With pictures omitted, copy exactly the lines from the one containing "Given: Share the article via Twitter icon" through the end of the records below.

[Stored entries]
+ + + + + + +

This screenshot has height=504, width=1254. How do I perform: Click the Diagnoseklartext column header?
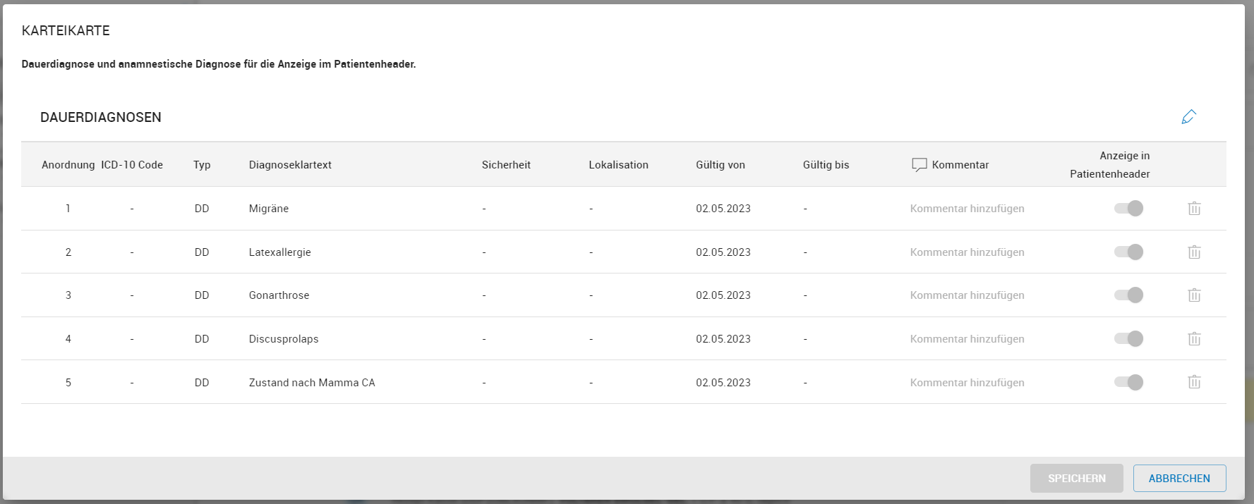pos(290,165)
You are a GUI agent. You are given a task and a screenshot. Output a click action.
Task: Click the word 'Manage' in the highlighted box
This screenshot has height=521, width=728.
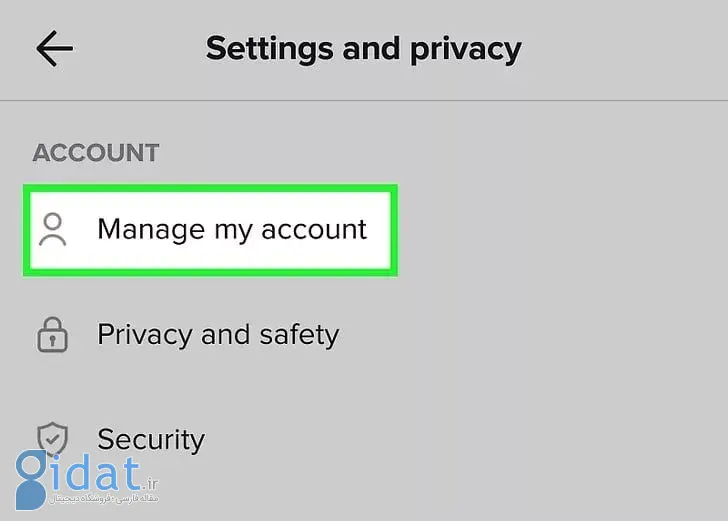click(x=151, y=230)
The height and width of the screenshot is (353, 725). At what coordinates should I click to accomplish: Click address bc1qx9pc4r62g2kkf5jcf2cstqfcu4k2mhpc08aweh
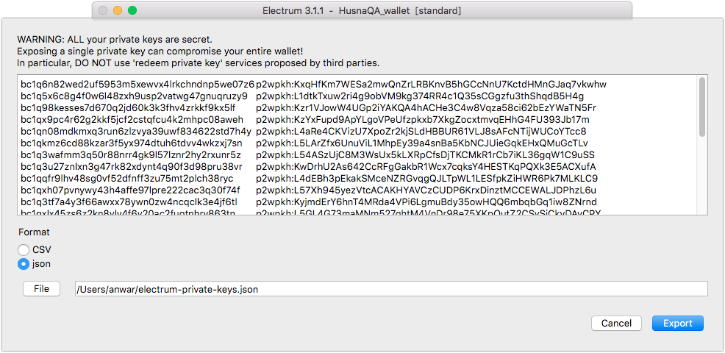point(132,120)
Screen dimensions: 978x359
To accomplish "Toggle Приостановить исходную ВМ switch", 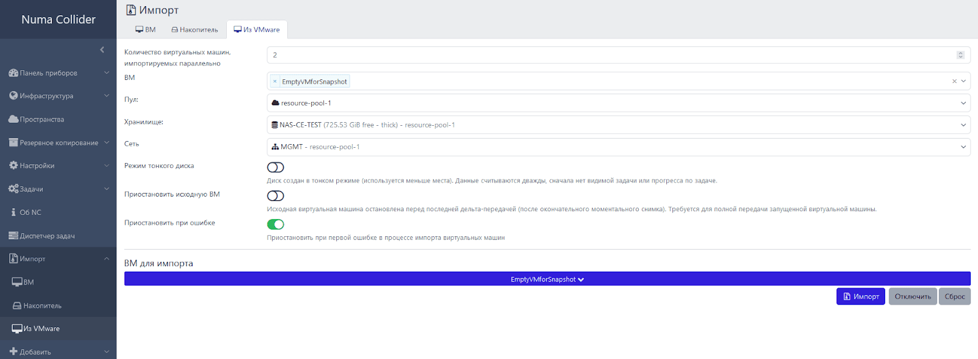I will pyautogui.click(x=276, y=196).
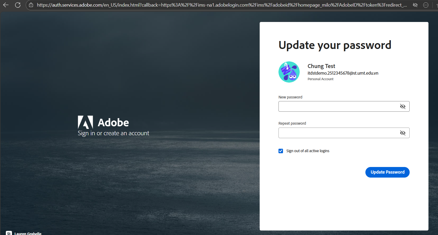Open the circled three-dots menu in the address bar
Screen dimensions: 438x235
click(x=426, y=5)
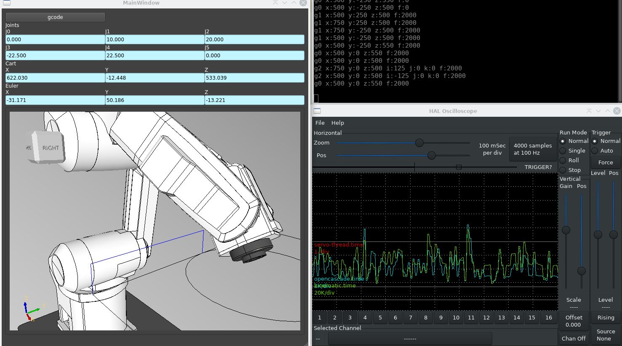The image size is (622, 346).
Task: Click the trigger position marker on the horizontal bar
Action: pos(459,167)
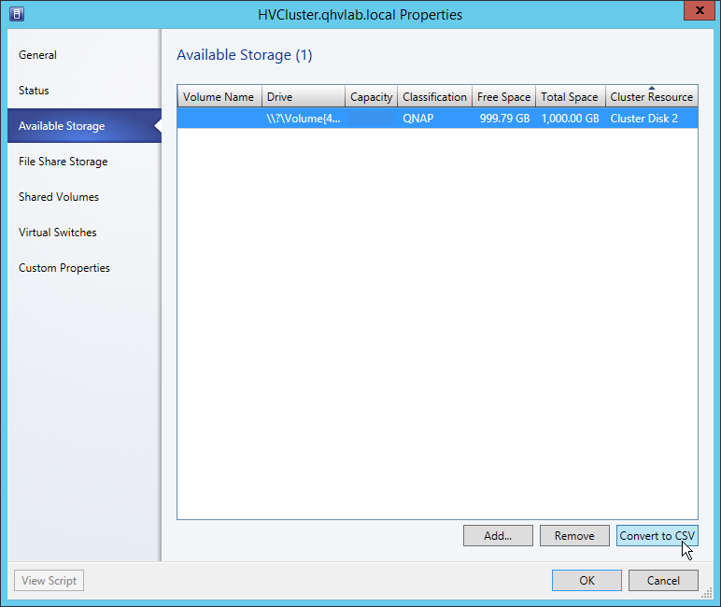Select the Available Storage page
721x607 pixels.
[62, 126]
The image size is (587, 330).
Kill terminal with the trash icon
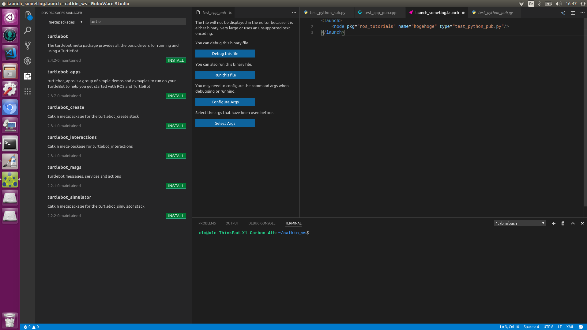pyautogui.click(x=563, y=224)

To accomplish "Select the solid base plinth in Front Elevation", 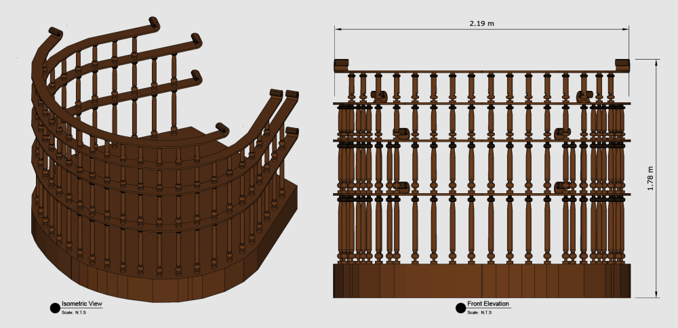I will coord(481,281).
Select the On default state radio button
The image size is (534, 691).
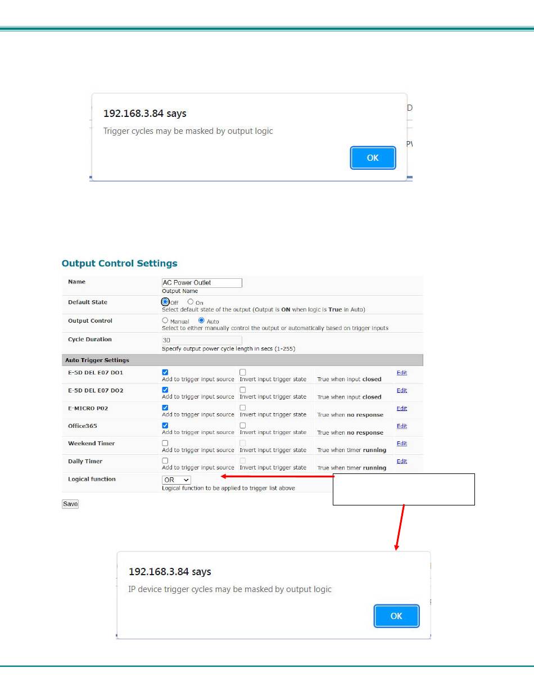[191, 302]
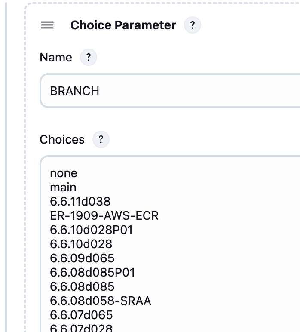The height and width of the screenshot is (332, 300).
Task: Open help for the Name field
Action: coord(88,58)
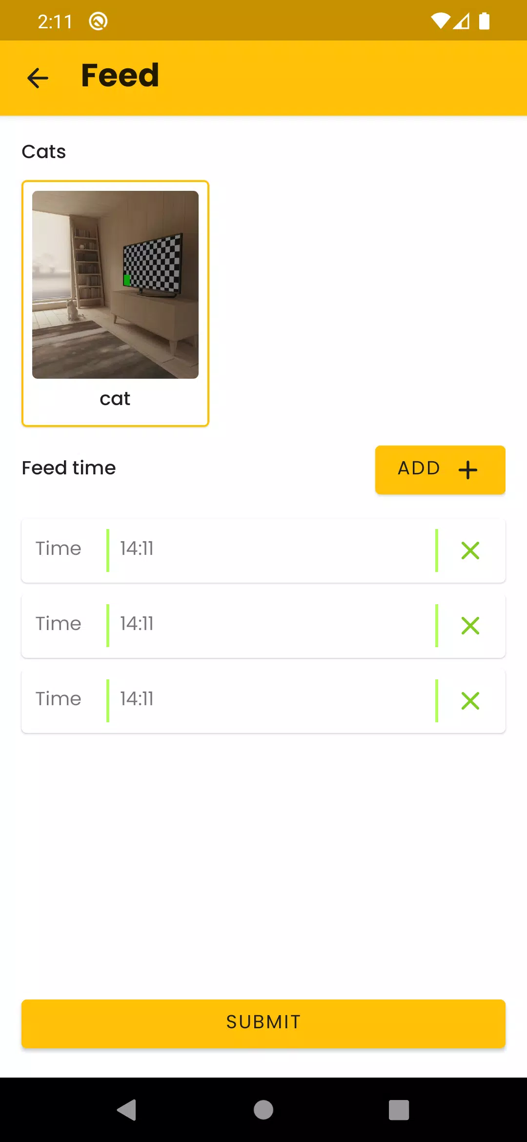The height and width of the screenshot is (1142, 527).
Task: Tap the third row's Time label
Action: [x=59, y=699]
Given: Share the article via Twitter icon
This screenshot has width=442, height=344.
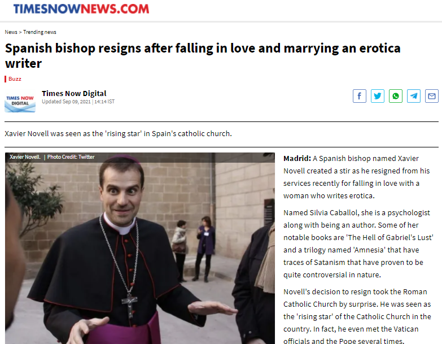Looking at the screenshot, I should click(378, 96).
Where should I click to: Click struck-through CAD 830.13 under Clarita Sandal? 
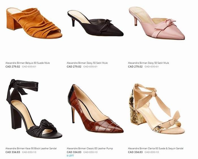[x=152, y=152]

+ + + + + + +

COMPLETED TASK
Given: Share the article via Twitter icon
This screenshot has width=442, height=344.
Looking at the screenshot, I should click(378, 96).
Where should I click to: Click struck-through CAD 830.13 under Clarita Sandal? 
[x=152, y=152]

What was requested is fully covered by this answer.